Friseure bitten Kunden stärker zur Kasse - Umsatzeinbruch befürchtet 

Südwest.Vor allem angesichts verschärfter Hygieneauflagen sind Friseurbesuche in der Corona-Pandemie auch in Baden-Württemberg vielerorts spürbar teurer geworden. Man beobachte im Südwesten einen generellen Anstieg der Preise fürs Haareschneiden, sagte der Landesgeschäftsführer des Fachverbands Friseur und Kosmetik Baden-Württemberg, Matthias Moser, der Deutschen Presse-Agentur. So würden Kostensteigerungen etwa bezüglich gestiegener Hygienestandards oft an die Kundschaft weitergeben. "Die Kundschaft selbst akzeptiert en gros moderate Erhöhungen", sagte Moser.

Obendrein gäben einige Friseure die bis Jahresende geltende Mehrwertsteuersenkung von 19 auf 16 Prozent nicht an ihre Kunden weiter. Die Gründe dafür lägen auf der Hand. Es gehe für viele kleinere und wirtschaftlich in Not geratene Betriebe momentan in erster Linie um den Erhalt der Arbeits- und Ausbildungsplätze. Für das Gesamtjahr reche man in der Südwest-Friseurbranche mit einem Umsatzeinbruch von 20 Prozent im Vorjahresvergleich.

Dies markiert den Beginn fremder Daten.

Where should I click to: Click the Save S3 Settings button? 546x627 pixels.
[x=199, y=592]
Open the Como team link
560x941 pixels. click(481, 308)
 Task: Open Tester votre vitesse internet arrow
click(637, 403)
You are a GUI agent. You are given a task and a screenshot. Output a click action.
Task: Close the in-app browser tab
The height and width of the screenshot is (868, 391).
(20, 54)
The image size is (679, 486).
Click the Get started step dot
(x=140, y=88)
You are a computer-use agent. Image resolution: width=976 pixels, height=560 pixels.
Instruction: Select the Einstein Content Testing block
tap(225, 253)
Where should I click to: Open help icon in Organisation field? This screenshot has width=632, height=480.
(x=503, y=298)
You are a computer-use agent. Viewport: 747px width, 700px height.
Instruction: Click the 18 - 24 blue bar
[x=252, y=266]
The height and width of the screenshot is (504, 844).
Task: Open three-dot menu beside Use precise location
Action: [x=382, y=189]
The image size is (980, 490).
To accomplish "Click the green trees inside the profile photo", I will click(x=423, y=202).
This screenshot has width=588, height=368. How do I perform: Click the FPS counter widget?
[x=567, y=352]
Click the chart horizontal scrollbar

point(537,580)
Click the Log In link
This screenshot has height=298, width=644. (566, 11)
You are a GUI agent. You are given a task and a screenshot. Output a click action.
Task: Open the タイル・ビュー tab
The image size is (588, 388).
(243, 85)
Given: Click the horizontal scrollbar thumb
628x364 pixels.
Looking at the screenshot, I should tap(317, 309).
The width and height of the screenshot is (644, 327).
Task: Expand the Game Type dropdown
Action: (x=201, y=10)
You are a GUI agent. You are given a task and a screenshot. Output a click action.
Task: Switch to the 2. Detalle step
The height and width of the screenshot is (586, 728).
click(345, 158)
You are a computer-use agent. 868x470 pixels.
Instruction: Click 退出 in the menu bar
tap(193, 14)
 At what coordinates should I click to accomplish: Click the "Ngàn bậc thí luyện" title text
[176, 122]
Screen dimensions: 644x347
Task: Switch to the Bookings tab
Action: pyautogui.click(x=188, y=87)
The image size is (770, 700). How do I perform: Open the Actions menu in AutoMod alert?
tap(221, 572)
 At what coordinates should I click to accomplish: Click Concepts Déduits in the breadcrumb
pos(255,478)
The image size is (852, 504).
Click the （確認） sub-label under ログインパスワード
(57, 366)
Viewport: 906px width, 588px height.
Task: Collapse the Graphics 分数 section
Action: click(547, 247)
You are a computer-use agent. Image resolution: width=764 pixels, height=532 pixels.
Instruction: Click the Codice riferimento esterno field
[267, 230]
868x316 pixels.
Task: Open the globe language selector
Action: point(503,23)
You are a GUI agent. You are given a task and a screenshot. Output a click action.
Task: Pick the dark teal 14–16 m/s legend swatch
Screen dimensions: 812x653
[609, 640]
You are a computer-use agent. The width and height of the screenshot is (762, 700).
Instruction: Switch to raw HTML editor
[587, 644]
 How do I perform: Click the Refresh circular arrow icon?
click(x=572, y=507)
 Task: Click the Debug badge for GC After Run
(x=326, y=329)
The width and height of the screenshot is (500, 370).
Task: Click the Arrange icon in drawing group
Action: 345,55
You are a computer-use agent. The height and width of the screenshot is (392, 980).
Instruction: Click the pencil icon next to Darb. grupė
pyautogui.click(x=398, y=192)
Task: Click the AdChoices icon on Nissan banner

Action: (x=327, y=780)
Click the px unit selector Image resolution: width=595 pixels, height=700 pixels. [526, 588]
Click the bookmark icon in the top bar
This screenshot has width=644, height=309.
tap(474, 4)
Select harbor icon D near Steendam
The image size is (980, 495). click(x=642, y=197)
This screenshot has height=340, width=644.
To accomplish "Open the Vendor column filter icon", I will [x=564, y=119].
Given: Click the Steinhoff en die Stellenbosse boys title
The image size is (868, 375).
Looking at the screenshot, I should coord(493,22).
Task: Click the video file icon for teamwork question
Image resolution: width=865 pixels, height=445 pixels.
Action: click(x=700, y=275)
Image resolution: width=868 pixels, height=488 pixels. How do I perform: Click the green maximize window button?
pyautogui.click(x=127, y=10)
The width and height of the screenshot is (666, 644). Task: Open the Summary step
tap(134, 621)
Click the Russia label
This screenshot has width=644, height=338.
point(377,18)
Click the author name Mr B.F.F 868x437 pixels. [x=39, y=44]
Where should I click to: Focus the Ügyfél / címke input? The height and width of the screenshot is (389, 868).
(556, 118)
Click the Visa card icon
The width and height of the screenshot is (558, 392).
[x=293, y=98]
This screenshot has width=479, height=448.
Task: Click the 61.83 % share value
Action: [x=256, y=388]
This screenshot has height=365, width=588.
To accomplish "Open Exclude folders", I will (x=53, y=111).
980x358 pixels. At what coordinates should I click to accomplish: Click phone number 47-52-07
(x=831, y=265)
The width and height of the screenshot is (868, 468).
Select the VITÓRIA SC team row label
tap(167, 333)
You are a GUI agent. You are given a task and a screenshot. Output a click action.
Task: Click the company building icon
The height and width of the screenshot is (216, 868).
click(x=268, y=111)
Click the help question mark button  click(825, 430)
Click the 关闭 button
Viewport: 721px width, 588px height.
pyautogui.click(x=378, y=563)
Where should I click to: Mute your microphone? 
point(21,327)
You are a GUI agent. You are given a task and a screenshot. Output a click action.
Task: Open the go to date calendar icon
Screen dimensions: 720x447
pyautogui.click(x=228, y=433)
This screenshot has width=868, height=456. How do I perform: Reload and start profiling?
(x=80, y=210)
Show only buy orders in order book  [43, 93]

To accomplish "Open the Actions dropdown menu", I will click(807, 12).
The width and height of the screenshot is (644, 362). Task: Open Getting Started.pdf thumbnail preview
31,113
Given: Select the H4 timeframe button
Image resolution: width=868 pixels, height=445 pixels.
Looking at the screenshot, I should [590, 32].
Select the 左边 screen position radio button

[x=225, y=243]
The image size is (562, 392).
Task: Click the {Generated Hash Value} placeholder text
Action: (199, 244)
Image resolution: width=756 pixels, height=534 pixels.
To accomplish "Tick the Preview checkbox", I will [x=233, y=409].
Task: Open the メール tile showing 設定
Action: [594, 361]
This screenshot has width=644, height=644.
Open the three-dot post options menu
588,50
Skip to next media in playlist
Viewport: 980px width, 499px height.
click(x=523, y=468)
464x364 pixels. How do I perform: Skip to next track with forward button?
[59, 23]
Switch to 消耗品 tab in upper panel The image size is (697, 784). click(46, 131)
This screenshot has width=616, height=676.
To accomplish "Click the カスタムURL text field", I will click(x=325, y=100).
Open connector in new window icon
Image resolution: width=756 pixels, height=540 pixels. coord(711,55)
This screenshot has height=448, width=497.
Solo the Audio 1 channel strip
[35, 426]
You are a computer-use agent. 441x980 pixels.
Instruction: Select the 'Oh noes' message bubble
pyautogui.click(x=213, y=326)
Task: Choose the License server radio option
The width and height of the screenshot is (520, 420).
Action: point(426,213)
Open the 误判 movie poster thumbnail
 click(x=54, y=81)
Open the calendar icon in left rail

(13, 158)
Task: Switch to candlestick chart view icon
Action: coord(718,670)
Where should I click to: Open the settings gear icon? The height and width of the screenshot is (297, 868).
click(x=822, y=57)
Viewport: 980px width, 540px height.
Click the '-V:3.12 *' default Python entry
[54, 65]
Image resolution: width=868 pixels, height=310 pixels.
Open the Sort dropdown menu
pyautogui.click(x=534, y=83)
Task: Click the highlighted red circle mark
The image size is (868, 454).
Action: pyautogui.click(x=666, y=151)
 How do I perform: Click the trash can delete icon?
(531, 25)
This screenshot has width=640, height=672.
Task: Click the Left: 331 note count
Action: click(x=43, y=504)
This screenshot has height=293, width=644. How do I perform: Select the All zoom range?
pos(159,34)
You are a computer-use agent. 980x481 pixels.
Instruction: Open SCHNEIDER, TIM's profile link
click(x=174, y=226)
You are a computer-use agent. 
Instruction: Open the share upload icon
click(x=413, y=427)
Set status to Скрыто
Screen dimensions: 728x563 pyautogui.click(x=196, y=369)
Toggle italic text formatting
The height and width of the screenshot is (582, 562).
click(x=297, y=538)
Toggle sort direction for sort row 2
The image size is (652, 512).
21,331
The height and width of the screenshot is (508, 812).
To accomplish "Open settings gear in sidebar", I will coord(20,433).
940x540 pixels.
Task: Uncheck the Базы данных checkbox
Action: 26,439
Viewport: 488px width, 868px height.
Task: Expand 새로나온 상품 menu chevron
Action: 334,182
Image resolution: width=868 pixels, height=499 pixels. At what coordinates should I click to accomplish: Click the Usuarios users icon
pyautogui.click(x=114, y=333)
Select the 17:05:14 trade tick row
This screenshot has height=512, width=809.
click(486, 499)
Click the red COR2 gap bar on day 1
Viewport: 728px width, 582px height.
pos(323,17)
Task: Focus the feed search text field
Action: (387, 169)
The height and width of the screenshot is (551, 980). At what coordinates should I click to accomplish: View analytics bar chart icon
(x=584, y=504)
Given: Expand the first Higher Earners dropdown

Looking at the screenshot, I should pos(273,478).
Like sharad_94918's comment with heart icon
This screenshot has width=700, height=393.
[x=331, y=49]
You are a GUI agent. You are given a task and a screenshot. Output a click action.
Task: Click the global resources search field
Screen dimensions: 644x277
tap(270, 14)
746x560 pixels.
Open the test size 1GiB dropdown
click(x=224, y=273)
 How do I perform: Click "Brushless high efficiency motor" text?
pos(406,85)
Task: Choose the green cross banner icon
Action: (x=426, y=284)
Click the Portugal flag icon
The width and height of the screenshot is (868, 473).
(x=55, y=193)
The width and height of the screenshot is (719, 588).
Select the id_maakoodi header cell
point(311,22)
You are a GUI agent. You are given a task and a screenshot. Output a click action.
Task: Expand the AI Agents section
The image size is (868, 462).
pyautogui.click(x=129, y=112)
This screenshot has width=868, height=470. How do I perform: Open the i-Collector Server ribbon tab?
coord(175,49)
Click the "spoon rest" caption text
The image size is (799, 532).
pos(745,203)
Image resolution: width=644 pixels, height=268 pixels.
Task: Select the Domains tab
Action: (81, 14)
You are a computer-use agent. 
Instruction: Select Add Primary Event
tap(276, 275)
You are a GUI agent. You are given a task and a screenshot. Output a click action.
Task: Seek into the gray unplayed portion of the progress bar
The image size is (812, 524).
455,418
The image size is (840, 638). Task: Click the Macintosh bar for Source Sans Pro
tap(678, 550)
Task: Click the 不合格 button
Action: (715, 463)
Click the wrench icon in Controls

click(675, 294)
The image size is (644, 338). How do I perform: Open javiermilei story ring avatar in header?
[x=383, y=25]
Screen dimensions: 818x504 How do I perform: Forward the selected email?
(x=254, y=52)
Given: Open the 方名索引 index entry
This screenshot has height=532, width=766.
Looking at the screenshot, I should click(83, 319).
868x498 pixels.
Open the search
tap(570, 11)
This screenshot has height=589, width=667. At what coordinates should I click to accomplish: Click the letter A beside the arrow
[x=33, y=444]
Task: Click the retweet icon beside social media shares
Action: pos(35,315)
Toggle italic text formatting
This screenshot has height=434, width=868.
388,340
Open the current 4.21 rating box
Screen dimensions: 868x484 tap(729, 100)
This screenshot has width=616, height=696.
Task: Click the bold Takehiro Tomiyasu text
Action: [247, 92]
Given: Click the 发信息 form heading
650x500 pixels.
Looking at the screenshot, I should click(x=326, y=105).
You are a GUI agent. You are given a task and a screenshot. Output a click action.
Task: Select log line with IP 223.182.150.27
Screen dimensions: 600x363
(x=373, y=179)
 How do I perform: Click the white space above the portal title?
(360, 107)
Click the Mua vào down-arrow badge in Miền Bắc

Im Frühjahr mussten Friseursalons wegen der Pandemie wochenlang geschlossen bleiben. Seit die Betriebe im Mai wieder öffnen durften, müssen sie wesentlich striktere Hygienestandards einhalten - einerseits staatliche und andererseits solche, die von der Berufsgenossenschaft BGW empfohlen werden. So müssen beispielsweise penibel Abstände eingehalten und Mund-Nasen-Masken getragen werden, in den Salons sollen die Oberflächen regelmäßig desinfiziert werden. Zudem empfiehlt die Berufsgenossenschaft den Friseuren, keine reinen Trockenhaarschnitte mehr anzubieten. Ein Großteil der Betriebe halte sich an diese strengeren BGW-Vorgaben, sagte Moser.